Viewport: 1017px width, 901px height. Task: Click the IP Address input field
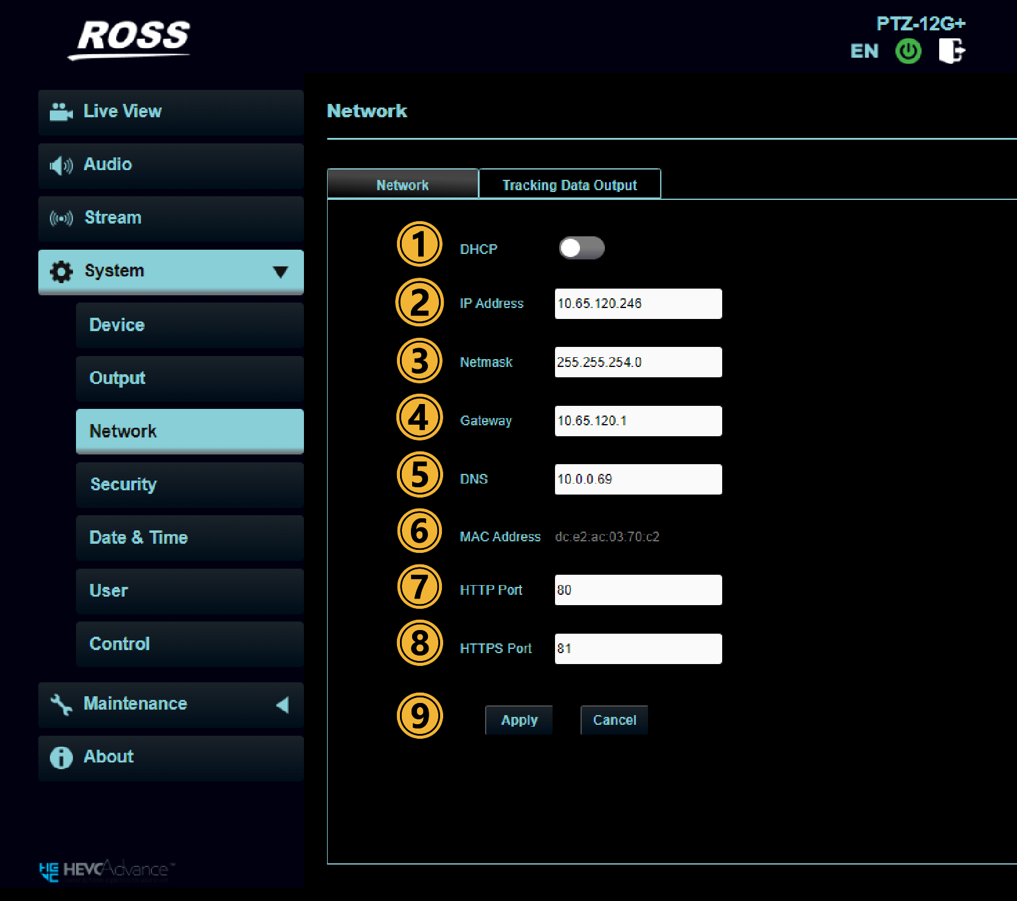coord(638,304)
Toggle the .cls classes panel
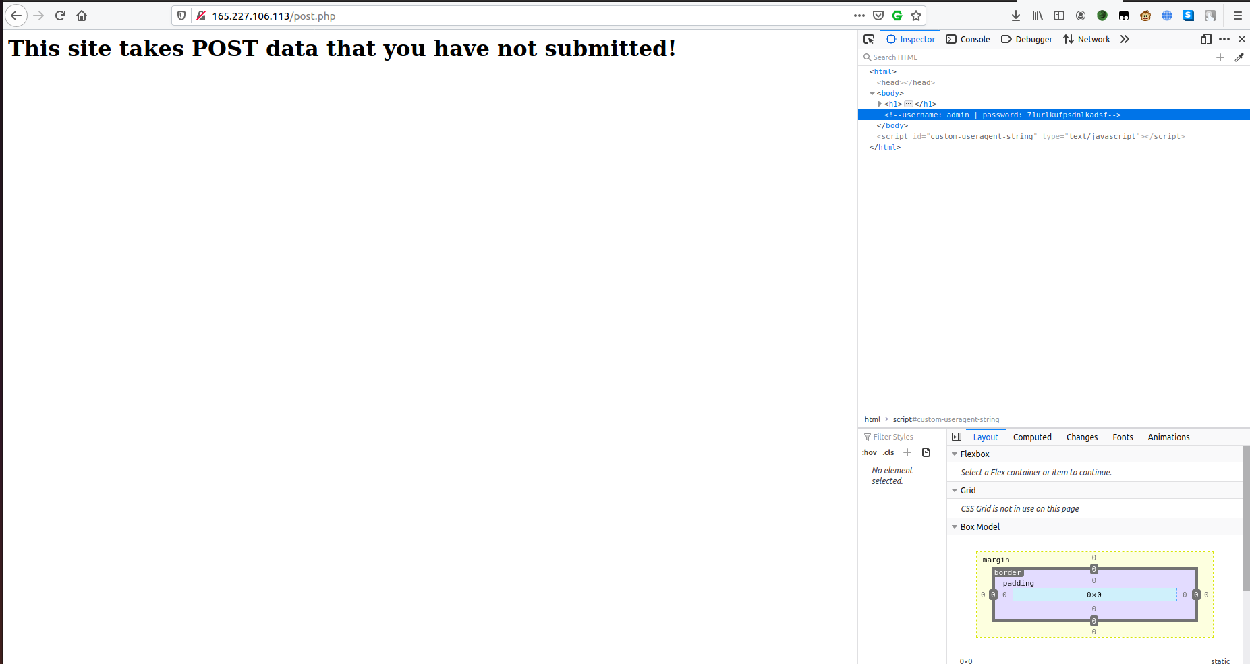The image size is (1250, 664). [x=888, y=452]
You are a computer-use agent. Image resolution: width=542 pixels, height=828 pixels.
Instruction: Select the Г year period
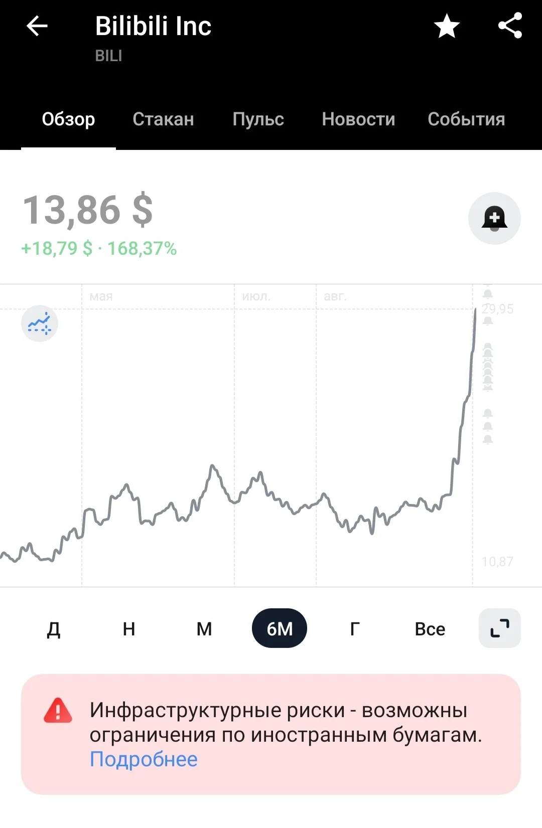click(x=355, y=629)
========================
§ INSTRUCTIONS TO FOLLOW: Could you output all of the entries above exactly? Leave the pictures out.

§ YOUR SOLUTION:
Viewport: 1017px width, 901px height. Task: Click the IP Address input field
coord(638,304)
Toggle the .cls classes panel
The image size is (1250, 664). [x=888, y=452]
You are a computer-use agent. Image resolution: width=542 pixels, height=828 pixels.
Instruction: Select the Г year period
click(x=355, y=629)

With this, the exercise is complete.